→ Задания:
a - Повторите дословно фрагмент текста об избранничестве, начиная со слов «Ответным жестом на» и заканчивая словами «(Быт. 17, 19).» включительно.
b - С какого собора, согласно тексту об избранничестве, Вселенские соборы начали брать на себя функцию коллегиального уточнения Истины?

→ Текст:
━━━━━━━━━━━━━━━━━━━━━━━━━━━━━━

На фоне христианской персонологии избранничества (тварная плоть человека избрана сосудом нетварного Божества в кеносисе Богочеловека) избранники Божьей вести в Ветхом Завете и в Коране — лишь медиумы истин и заповедей, и в этом они сродни ангелам, с их неспособностью к самостоятельным поступкам. В религиях Дальнего Востока избранничество обмирщилось в секулярно—этическую пропедевтику и в этическую практику мудрого поступка «благородного мужа». С превращением в Новое время науки в идеологию и в инженерию новаторских картин мира сакральные контексты избранничества трансформировались в корпоративное мнение ученого сообщества; подобную им функцию коллегиального уточнения Истины еще ранее взяли на себя Вселенские соборы (начиная с Никейского — 325 г.). Взысканность Св. Духом к провозвестничеству редуцировано Просвещением в идею дидактического долга; произошла обратная инверсия фигуры ритора и позы пророка—обличителя; передовики деизма XVIII в. с утратой положительных представлений о Церкви как Теле Христовом переадресует санкцию избранничества «общественному договору» как социальному сублиманту и суррогату Завета человека с Богом. В механистической картине мира нет уже ни званых, ни избранных; эти статусы заменены конституционным правом выбирать и быть выбранным. Дискредитацию этой замены избранничества на «выборность» совершили романтики: они восстановили архетип поэта—провозвестника, а образ Музы в их творчестве слился с Духом Святым, что не мешало ни романтикам, ни символистам поставить в центр своих картин бытия Мировое Зло, оставляя автору возможность утверждать позитивные ценности апофатическим образом, как это делал Ницше или Гоголь.
Ответным жестом на вышнюю богоизбранность романтического поэта — духовидца и визионера оказалась ответность за сказанное и написанное и убежденность в художественной правде, к которой он идет, ведомый эстетической интуицией и при поручительстве даров таланта, гениальности и «творческого безумия». На этом пути рождается поэтическая философия избранничества, артикулируемая в патетических интонациях Ветхого Завета. Благовестительная миссия человека—поэта осознается как исполнение поручения, подобно тому, как сказано об Аврааме: «…Я избрал его для того, чтобы он заповедал именем своим и дому своему, после себя, ходить путем Господним, творя правду и суд» (Быт. 17, 19).

━━━━━━━━━━━━━━━━━━━━━━━━━━━━━━

→ Раздел данных:

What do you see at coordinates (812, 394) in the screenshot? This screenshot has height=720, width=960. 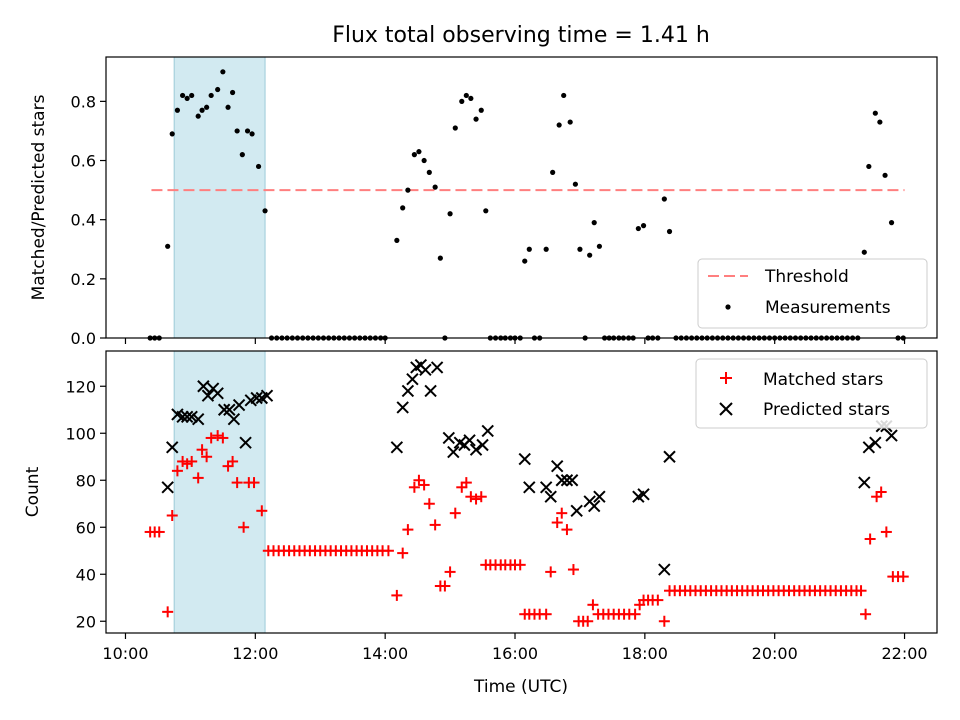 I see `bottom-legend: Matched stars Predicted stars` at bounding box center [812, 394].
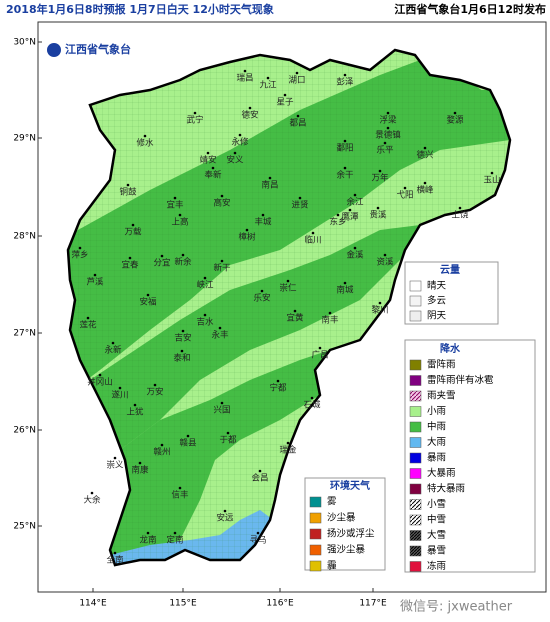  Describe the element at coordinates (344, 149) in the screenshot. I see `city-label: 鄱阳` at that location.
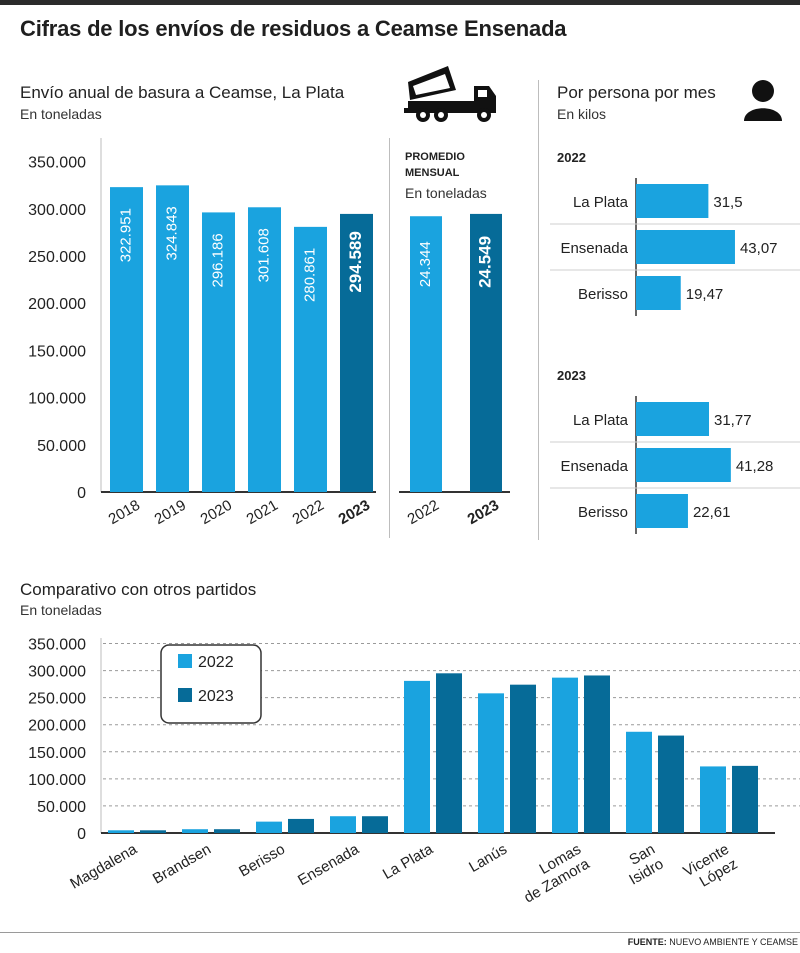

━━━━━━━━━━━━━━━━━━━━━━━━━━━━━━

→ Ответы к заданиям:
a -
Ответным жестом на вышнюю богоизбранность романтического поэта — духовидца и визионера оказалась ответность за сказанное и написанное и убежденность в художественной правде, к которой он идет, ведомый эстетической интуицией и при поручительстве даров таланта, гениальности и «творческого безумия». На этом пути рождается поэтическая философия избранничества, артикулируемая в патетических интонациях Ветхого Завета. Благовестительная миссия человека—поэта осознается как исполнение поручения, подобно тому, как сказано об Аврааме: «…Я избрал его для того, чтобы он заповедал именем своим и дому своему, после себя, ходить путем Господним, творя правду и суд» (Быт. 17, 19).

b - С Никейского собора 325 года.